Instructions for the task: Rewrite the lines of the records starting at the line containing "Given: Click the" and ending at the line containing "This screenshot has height=300, width=420." as a Markdown table with the columns Row and Record line, leaving out blank lines. Include only those lines.

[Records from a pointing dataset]
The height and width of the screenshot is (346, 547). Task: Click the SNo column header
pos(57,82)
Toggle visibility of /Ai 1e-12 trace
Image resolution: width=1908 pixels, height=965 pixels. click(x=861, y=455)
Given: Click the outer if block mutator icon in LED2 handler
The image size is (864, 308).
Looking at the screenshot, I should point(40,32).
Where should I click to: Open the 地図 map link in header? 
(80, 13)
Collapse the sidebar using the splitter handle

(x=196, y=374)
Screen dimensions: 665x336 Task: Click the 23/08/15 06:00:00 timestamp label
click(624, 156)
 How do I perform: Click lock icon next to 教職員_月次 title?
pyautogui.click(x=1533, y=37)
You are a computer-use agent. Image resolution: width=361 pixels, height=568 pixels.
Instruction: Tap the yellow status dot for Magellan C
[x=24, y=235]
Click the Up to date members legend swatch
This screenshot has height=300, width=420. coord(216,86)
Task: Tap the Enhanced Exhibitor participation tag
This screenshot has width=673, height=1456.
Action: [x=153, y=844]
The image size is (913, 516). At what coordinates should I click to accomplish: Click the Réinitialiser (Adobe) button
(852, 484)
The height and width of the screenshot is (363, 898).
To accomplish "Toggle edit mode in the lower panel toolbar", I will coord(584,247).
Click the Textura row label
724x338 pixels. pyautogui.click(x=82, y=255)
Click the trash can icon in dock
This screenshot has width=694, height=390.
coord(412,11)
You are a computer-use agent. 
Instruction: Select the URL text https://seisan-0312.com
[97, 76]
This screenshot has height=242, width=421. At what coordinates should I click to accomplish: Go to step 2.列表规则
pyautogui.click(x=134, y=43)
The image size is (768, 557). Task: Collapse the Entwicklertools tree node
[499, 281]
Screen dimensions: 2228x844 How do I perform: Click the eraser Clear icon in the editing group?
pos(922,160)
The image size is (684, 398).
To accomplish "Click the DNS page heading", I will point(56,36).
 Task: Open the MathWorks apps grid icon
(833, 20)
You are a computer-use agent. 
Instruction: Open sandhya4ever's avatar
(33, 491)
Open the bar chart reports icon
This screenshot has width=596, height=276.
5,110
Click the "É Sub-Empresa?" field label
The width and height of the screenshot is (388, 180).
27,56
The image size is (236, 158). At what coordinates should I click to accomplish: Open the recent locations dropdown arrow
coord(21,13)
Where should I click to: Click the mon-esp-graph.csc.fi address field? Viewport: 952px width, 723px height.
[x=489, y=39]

Task output:
| Row | Record line |
|---|---|
| 1 | Given: Click the outer if block mutator icon in LED2 handler |
| 2 | The image size is (864, 308). |
| 3 | Looking at the screenshot, I should point(40,32). |
| 4 | Where should I click to: Open the 地図 map link in header?  |
| 5 | (80, 13) |
| 6 | Collapse the sidebar using the splitter handle |
| 7 | (x=196, y=374) |
| 8 | Screen dimensions: 665x336 Task: Click the 23/08/15 06:00:00 timestamp label |
| 9 | click(624, 156) |
| 10 |  How do I perform: Click lock icon next to 教職員_月次 title? |
| 11 | pyautogui.click(x=1533, y=37) |
| 12 | You are a computer-use agent. Image resolution: width=361 pixels, height=568 pixels. |
| 13 | Instruction: Tap the yellow status dot for Magellan C |
| 14 | [x=24, y=235] |
| 15 | Click the Up to date members legend swatch |
| 16 | This screenshot has height=300, width=420. coord(216,86) |